L.A. Celebrates 62 Years of Israel

by Adam Wills

April 27, 2010 | 10:11 pm

Yoram Gutman, executive director of the Israel Independence Day Festival, is still kvelling about the April 25 Woodley Park weather, which barely hit 80 degrees.

“I wish it was like this every year,” he said, referring to the frequent triple-digit temperatures of past festivals.

Based on ticket sales, 15,000 people gathered at the San Fernando Valley park to celebrate the Jewish State’s 62nd anniversary. A police count put the crowd at about 20,000.

Festival organizers noticed a larger turnout from young families, representing a cross section of the Los Angeles Jewish community. “Lots of kids were getting into the atmosphere of Israel Independence Day — we feel that’s very important for the future of the festival,” Gutman said.

During the event’s official ceremony, L.A. City Councilman Dennis Zine accepted the Yakir HaKehila Award on behalf of L.A. Mayor Antonio Villaraigosa, who was unable to attend. And to the surprise of festival organizers, San Francisco Mayor Gavin Newsom dropped in, joining fellow dignitaries: state Sens. Carol Liu (D-La Canada Flintridge), Alex Padilla (D-Pacomia) and Fran Pavley (D-Agoura Hills); Assembly Speaker John Perez (D-Los Angeles); Assemblymen Bob Blumenfield (D-San Fernando Valley), Mike Feuer (D-Los Angeles) and Jeff Miller (R-Corona); L.A. City Coucilmembers Jose Huizar, Paul Koretz, Tom LaBonge and Jan Perry; L.A. City Controller Wendy Greuel; L.A. County Supervisor Zev Yaroslavsky; L.A. Sheriff Lee Baca; LAPD Cmdr. James Cansler and Israeli Consul General in Los Angeles Jacob Dayan.

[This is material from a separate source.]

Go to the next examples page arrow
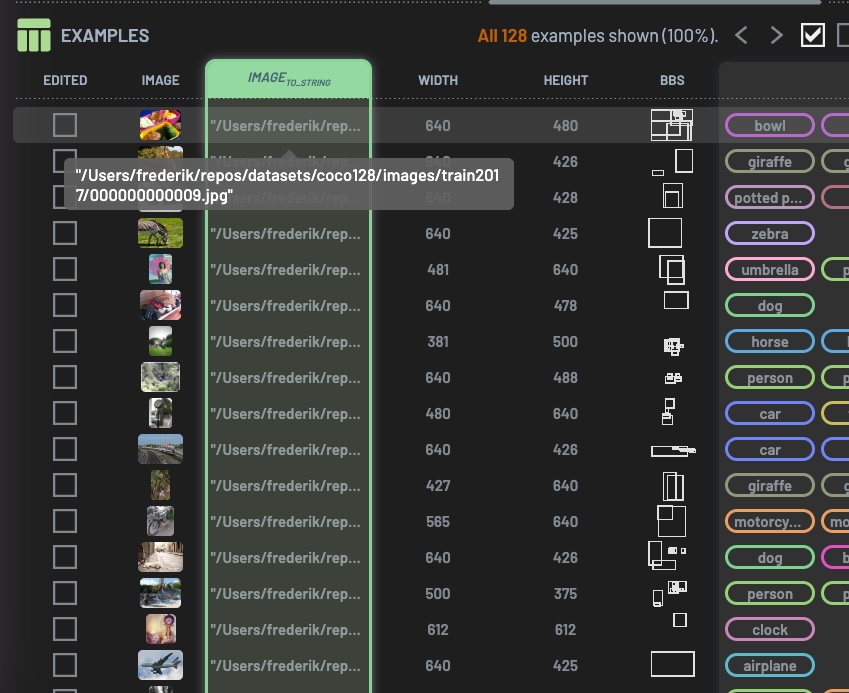The width and height of the screenshot is (849, 693). point(776,36)
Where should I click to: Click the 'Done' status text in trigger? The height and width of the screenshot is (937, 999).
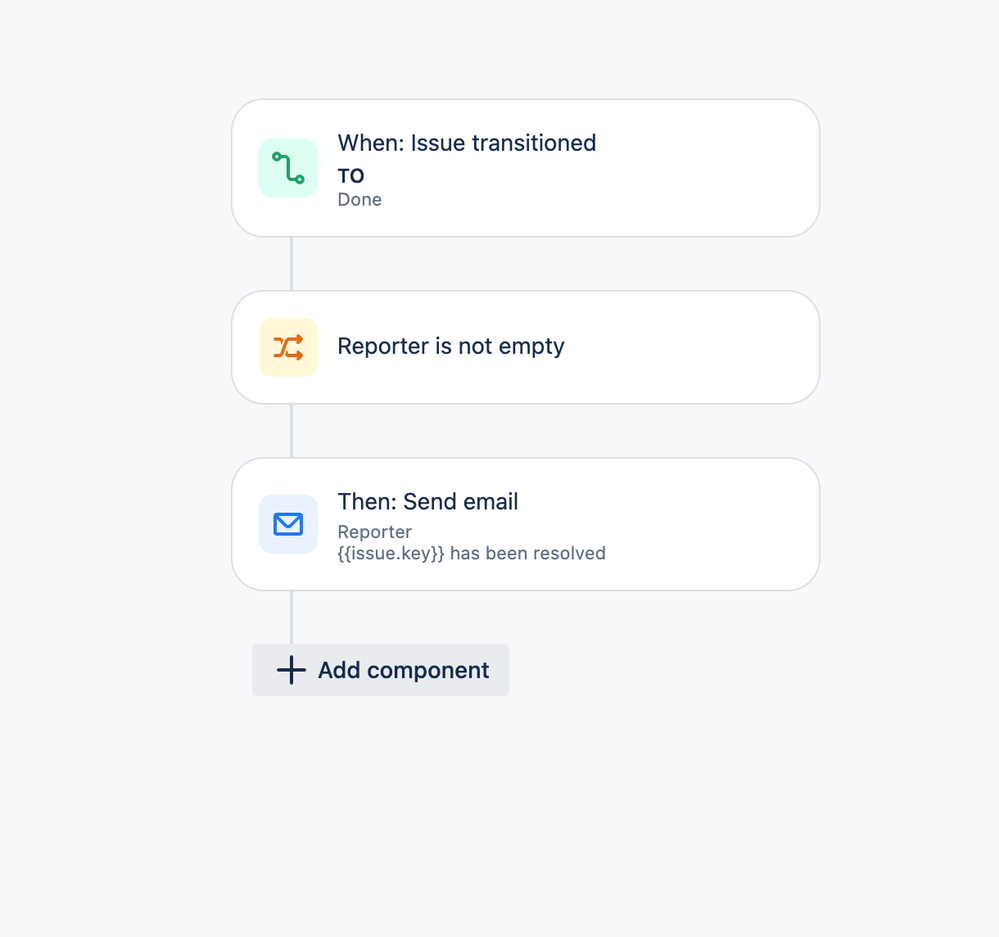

Gutman said that despite the beautiful day, one cloud is hanging over the festival — a $43,000 bill for police, fire and other city services, which organizers were handed less than three weeks ago. The expenses have been handled by the city of Los Angeles for the past 19 years, but that policy changed this year due to the ongoing budget crisis.

“It’s a terrible burden. The city used to waive those expenses,” Gutman said. “Suddenly, it’s a new ballgame.”

The festival has pulled together $7,000, and organizers are hopeful they can raise the remaining $36,000 by the city’s May 5 deadline.

Gutman expects to face similar expenses for next year’s festival — set for May 15, 2011   — but he says now they can budget the amount and begin approaching sponsors to help offset the cost.

“At least now we’ll know we need to extend our fundraising,” he said.